Once you’ve ordered the suit, usually with several months of advance, it is time to invite your family over. In my case, the family decides to come over with the numbers of a national pilgrimage. I have them come down a couple of days early so they can visit my city and all the rest, including of course my house. For the first time since entering that wreck, I even clear up the bottles from the floor and the champagne patches from the walls (the only night in my life that we purchased champagne, I chose to open it above my laptop – and the resulting acrobatics to keep it from spilling on the keyboard meant that the room looked like as in the aftermath of a paintball battle). Then I teach all of my housemates that even though I myself usually swear like a Germanic warrior who just tried to take a shit over a geyser, there is not to be a single ill term spoken in the presence of my family.

The day spent taking my folks around proves to be the most pleasant of them all, spent in shops and tourism and lovely meals which feel like Christmas out of season. The day after that, being the actual day of the ceremony, starts off with a little less panache. In order to pick up your suit from that sprog of blood-sucking vultures who have rented it to you, you must present yourself at the university at some barbarous hour between the blackest pitch of night and the first tremulous rays of dawn. Apparently, if you don’t have five hours of advance on the procession then you’re bound to fuck it up. If we weren’t about to get diplomas, I’d think they were calling us stupid.

I go to campus under the eyes of astonished ducks, who can not believe that I am up at this hour. I reach the building where I’m supposed to pick up my robe. At the counter, the lady puts a green bed-sheet in front of me and I assume that she wants to play billiards. It takes me a few moments to awaken from my stupor and realise that this is, in fact, my robe. No matter that it looks like something my grandmother could have made to save on resources during the war, it still costs like armour commissioned by Bruce Wayne. It comes with a salmon-coloured scarf which might be gratifying if its object were that of keeping you from getting run over, and of course the hat. The hat is the only part of my robe which I really love. I don’t know who invented it, surely someone with a great deal of imagination (a black, square piece of cardboard with a string hanging from it would never have occurred to me as a symbol of the intellect), but it is wonderfully endearing nonetheless.

→ PROMPT: Continue the first-person account of graduation day above, starting after its final sentence.

→ RECORDED INFORMATION:

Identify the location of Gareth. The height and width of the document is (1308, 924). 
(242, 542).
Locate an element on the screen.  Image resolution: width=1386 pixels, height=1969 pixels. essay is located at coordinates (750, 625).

→ TASK RESULT:
There are a number of things to be done before the ceremony, presumably waking up the tutors who must have been sleeping until now, so I have the time to go and have breakfast with my family. When the hour comes for the ceremony, I head over to the lecture hall.

I hear that in Oxford and Cambridge they have medieval castles just for these ceremonies, with horns being blown and archers roaming about just in case. Our hall is distinctly less glossy – it used to be a basketball pitch and it is now filled with chairs and used as a lecture hall whenever there are too many students attending. It goes without saying that the place is now packed up to the walls.

I walk my family to their places and let them have a taste of what it’s like to take one of our classes as the Dean starts reciting his sermon. The only difference with respects to a regular lecture is that every tutor is dressed up like they had all been getting smashed at the Carnival of Rio.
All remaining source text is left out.